Mexican drug cartels have become Hollywood shorthand for evil—like Indians in the old days, or Nazis after that. On this side of the border, screenwriters love the irony: Our naive drug habits fuel the violence that inexorably reaches us; then we act like innocent victims. (See Traffic, No Country for Old Men, Savages, and The Counselor.) But on the other side of the Rio Grande, what’s the Mexican perspective? Director Amat Escalante takes an entirely naturalistic approach to violent narco-trafficking. It just is, an implacable force like the weather or inflation, beyond man’s control or comprehension.

Heli (Armando Espitia) is a factory worker, maybe 20, living with his wife, infant daughter, father, and 12-year-old sister Estela (Andrea Vergara) in a humble home. Re-bar sprouts from the roof, like optimistic grass shoots, with the expectation of a second story to be added. Heli’s wife tends the baby (though with some resentments). Estela is a uniformed schoolgirl. This is a stable household, visited and indexed by a census worker in an early scene, to help us appreciate the sheer normalcy of the Salvo family.

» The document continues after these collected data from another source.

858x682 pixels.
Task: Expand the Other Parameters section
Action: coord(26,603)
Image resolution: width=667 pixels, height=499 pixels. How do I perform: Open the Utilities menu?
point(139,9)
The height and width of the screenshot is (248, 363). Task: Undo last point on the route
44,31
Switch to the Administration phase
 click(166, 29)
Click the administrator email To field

Then Estela succumbs to the charms of muscular 17-year-old police cadet Beto (Juan Eduardo Palacios), who correctly judges himself a cog in a corrupt system. An American military advisor humiliates him during training. He helps toss kilo after kilo of drugs into a bonfire at a Potemkin press conference, but is anyone actually counting those bundles? For a fresh start, he tells Estela, they could move far away; all it would take is a little nest egg. Who would notice if one of those bundles went missing?

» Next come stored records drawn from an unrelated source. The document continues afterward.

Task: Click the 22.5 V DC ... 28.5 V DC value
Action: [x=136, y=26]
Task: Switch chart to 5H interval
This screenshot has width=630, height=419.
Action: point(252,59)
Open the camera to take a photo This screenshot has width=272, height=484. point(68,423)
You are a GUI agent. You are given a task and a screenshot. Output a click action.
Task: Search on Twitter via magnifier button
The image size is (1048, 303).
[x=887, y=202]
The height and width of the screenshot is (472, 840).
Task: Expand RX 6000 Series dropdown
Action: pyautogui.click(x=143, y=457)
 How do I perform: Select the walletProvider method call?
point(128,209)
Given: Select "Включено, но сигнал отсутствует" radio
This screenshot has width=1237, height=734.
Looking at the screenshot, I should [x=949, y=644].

Clearly, like Josh Brolin taking the suitcase full of cash in No Country for Old Men, this is a very bad idea. The terrible consequences of that theft from thieves are depicted unsparingly by Escalante, though with a wide-screen aesthetic distance. (He’s a protege of Silent Light director Carlos Reygadas, whose films have previously played NWFF.) There is torture here, and the sex has a primal, animalistic quality. Heli is essentially about survival—against the overwhelming narco-state apparatus—and small measures of revenge. Some images are shocking, yet there’s an overall mood of matter-of-fact Bressonian indifference. Unlike his American counterparts, Escalante doesn’t sensationalize such violence, but maybe normalizing it is worse. Runs Fri., Aug. 22–Sun., Aug. 24 at Northwest Film Forum. Not rated. 105 minutes.